My job is safe. That wasn’t what I was thinking at all. That wasn’t even a possibility. The marks were only on her knees and elbows. Unless she crawled around on the deck, it couldn’t happen. But it could have happened if she was confined in the trunk of a vehicle while she was alive. Or in a house with carpeting.
“Where were the scuff marks?” I ask. School is in.
She thinks only a moment, to her credit. “It couldn’t have been on theIntegrity. The marks were made while she was alive. Carpeting. There’s no carpeting on any of our boats.”

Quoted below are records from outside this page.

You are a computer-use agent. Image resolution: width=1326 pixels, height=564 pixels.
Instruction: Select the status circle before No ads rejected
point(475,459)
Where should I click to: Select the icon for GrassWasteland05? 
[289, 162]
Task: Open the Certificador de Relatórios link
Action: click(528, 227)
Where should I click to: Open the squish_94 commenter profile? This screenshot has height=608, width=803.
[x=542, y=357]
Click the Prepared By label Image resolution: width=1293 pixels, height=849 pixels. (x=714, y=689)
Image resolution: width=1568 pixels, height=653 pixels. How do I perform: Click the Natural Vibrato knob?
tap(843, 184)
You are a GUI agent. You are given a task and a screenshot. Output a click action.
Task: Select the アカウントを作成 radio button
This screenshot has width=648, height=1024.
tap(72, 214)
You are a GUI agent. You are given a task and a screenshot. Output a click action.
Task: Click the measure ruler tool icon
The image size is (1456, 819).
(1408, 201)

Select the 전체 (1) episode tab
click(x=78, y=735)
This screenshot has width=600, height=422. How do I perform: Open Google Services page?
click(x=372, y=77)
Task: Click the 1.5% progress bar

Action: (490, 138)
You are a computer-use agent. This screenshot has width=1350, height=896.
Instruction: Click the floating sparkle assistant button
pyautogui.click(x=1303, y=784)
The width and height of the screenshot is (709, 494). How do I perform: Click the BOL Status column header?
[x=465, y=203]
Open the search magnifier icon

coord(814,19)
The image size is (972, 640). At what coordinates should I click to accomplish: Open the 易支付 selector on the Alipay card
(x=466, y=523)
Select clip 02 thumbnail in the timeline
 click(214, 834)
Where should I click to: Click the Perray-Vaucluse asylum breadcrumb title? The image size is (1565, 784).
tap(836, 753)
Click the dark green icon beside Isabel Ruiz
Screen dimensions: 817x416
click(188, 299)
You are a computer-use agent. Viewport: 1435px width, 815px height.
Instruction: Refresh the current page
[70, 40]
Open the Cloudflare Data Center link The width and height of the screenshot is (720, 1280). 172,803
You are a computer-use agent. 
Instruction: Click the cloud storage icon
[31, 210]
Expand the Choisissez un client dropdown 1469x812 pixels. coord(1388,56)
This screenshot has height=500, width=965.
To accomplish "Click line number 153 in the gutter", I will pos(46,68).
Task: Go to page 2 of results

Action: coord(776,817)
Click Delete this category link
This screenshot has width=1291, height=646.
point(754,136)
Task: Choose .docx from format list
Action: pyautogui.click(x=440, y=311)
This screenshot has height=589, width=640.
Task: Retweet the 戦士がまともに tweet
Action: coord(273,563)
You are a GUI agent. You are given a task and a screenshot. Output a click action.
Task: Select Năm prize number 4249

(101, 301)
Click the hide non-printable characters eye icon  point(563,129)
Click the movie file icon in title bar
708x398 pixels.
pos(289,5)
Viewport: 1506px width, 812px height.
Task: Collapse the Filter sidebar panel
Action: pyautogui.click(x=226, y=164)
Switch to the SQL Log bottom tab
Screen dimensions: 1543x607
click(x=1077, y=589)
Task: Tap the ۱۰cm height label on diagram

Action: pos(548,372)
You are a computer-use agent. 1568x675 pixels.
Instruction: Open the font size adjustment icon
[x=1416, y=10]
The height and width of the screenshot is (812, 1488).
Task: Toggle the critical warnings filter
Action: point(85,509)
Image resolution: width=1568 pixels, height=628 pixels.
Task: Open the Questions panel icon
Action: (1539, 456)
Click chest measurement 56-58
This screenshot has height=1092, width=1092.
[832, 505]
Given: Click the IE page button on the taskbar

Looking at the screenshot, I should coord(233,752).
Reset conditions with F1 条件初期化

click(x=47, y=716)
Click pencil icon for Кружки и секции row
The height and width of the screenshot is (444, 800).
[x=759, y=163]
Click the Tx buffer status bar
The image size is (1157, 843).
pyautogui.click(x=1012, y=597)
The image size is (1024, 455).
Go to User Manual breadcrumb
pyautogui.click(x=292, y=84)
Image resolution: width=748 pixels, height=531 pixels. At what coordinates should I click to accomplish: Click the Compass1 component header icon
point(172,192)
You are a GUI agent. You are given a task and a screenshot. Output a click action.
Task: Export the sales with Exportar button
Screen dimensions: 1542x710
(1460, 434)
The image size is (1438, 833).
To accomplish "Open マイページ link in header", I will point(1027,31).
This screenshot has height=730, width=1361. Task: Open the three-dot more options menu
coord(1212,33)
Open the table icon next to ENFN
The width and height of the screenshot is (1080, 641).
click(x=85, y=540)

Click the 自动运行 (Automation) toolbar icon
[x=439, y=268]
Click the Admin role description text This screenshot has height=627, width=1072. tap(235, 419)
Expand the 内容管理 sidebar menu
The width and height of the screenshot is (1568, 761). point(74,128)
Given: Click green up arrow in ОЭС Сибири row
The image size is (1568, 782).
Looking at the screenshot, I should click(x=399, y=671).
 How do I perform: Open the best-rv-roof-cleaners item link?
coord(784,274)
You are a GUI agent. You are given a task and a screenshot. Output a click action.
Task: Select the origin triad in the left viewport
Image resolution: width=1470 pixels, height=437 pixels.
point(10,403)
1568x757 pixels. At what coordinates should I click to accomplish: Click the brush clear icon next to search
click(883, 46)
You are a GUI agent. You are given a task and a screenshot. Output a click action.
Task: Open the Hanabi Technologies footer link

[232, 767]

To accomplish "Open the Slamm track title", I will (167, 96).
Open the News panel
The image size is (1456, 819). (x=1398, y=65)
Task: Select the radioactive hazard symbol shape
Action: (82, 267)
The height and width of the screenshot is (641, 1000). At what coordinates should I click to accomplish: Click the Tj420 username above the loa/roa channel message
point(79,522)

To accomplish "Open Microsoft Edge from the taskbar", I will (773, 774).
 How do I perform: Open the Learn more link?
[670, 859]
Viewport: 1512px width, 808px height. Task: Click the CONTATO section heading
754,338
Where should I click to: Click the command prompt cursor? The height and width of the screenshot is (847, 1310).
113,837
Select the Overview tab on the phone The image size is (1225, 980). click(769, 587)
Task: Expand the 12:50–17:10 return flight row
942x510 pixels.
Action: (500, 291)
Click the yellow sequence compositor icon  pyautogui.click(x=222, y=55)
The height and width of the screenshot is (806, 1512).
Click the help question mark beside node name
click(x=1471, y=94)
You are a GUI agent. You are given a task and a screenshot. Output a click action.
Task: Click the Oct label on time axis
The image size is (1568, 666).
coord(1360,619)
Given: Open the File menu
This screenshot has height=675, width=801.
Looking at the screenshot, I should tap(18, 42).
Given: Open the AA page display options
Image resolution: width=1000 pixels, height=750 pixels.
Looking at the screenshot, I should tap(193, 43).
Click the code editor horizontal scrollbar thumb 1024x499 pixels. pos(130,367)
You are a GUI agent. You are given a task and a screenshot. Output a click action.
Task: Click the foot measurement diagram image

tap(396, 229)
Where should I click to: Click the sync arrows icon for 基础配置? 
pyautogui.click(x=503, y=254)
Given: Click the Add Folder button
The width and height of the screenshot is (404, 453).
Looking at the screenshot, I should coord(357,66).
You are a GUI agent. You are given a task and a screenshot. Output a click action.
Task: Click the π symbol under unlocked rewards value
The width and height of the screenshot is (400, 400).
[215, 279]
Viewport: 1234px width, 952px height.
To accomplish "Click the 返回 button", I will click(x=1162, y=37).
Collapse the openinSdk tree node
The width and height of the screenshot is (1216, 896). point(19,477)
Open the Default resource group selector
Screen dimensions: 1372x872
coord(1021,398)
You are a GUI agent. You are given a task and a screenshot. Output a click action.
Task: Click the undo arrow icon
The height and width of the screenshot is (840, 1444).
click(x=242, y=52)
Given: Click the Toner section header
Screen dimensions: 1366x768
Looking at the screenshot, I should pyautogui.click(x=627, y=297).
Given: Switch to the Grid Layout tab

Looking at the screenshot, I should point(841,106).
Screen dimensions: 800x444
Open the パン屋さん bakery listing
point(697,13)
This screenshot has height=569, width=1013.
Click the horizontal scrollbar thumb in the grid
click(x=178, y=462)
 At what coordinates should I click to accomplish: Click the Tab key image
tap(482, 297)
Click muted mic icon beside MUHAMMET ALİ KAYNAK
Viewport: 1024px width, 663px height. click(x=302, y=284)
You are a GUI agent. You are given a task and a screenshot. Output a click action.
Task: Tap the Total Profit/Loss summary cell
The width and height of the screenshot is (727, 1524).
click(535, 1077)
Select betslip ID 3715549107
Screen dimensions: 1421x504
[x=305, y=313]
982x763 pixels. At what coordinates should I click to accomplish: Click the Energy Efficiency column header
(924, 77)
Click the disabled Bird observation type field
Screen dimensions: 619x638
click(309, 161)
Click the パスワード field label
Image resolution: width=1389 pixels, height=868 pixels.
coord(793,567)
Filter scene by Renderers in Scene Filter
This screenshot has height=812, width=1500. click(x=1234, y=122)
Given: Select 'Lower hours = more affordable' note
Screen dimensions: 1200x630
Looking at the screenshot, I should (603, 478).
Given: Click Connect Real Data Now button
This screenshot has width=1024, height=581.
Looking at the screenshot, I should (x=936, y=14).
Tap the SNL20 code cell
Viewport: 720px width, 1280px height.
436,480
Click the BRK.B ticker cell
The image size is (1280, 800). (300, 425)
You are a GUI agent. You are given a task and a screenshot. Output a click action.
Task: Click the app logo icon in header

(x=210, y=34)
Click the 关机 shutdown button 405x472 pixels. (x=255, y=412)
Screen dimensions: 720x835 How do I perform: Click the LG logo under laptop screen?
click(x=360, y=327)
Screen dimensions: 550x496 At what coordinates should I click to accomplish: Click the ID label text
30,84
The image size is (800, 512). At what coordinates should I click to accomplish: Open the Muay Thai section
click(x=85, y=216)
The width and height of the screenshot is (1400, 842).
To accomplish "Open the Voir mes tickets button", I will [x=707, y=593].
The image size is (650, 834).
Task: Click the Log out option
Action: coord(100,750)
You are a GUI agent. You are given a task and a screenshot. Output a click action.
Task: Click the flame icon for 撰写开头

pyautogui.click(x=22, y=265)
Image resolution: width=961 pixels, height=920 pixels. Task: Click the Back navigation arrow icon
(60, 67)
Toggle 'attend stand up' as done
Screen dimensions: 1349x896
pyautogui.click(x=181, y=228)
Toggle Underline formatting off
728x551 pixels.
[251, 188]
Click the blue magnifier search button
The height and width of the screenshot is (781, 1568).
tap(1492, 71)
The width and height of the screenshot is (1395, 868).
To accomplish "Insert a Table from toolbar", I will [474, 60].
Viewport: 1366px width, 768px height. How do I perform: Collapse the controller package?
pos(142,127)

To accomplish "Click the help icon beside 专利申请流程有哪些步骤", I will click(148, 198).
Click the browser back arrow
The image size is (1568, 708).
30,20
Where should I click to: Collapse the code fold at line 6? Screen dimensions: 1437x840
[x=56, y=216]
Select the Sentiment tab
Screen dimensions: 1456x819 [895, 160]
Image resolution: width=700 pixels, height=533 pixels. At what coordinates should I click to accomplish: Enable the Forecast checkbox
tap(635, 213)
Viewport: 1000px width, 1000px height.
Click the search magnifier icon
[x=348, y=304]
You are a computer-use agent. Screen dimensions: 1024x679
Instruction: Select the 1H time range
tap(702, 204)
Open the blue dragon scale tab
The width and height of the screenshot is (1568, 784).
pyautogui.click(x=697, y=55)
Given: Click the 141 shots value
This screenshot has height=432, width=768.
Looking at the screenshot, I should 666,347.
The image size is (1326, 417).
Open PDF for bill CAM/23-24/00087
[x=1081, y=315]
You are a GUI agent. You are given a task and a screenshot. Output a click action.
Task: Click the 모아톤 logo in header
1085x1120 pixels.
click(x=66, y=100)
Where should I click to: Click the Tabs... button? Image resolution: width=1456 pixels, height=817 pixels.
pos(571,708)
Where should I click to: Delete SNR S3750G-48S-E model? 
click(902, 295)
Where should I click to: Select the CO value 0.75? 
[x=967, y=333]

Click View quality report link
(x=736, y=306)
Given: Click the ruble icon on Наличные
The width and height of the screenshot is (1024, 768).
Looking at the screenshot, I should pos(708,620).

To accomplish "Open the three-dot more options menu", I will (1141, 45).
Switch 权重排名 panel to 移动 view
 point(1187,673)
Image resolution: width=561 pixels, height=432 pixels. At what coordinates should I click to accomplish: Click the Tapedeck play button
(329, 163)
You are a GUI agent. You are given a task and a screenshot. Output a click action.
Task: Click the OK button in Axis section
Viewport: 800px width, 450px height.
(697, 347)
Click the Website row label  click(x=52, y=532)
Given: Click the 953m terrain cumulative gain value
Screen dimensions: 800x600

“Where do you find carpeting?” I ask.
“A house.” She snapped her fingers. “And the trunk of a car. But she would have had to have been alive to get the marks. Maybe it was when she was kidnapped? She was transported in the trunk of a car.”
“My guess is that the marks came from carpeting in a room where she was being held,” I say. “It was a carpeted room, so probably not a basement or a toolshed. I know that doesn’t limit the location much.”
“But if we get a suspect, we know what areas to search for evidence,” Ronnie says.
This girl is quick on the uptake. But she won’t be sticking around after the case is finished. She’s on rotation and only has today left. Then on to somewhere, maybe Records or Dispatch or riding with a sworn deputy on patrol.
“Pull up the next location,” I tell her. “Crane isn’t far away.”
“Are Clay and Larry going to join us?”
“They’re busy,” I lie. I don’t want anyone going to our possible witnesses before we do. It can be hazardous for their health. For example, Qassim Hadir. We started looking for Boyd and his roommate, and they’ll both end up dead before we find them.
Forty-Seven
I follow State Route 20 and turn north onto SR-101. Ronnie’s GPS leads us to Crane, a small unincorporated town of about a dozen households. I thought we were lost twice before we found a row of houses with a view of the water. Margie’s home was a neat little bungalow with a handicap access ramp and lots and lots of yard gnomes and potted plants.
The man who answers the door looks to be in his nineties. A woman in a wheelchair behind him is older, or maybe I think so because of the wispy white hair that barely hides her scalp. They are Mr. and Mrs. Ivy. They didn’t know Margie Benton—had never heard of her—and the neighbors on both sides of them had only been there for a couple of months. The Ivys, like most of the elderly I’ve encountered on this job, invite us in for coffee and maybe to stay and talk for a few hours. I decline the invitation.
“Let’s go to the Alibi and see if anyone there remembers her,” I tell Ronnie. “No point in talking to the neighbors.”
We’re in Port Angeles in fifteen minutes by skirting SR-101 and sticking to backroads. It’s almost noon. Our choices for food are McDonald’s, Wendy’s, or the Asian Buffet. I drive past the Port Angeles US Border Patrol building and turn in at Wendy’s. We eat in the car. Ronnie has pulled up a map of Port Angeles.
“Where did you go to college?” I ask to be polite.
“Washington State University. My dad wanted me to be a lawyer and join his practice.”
“But you went into law enforcement. Why?”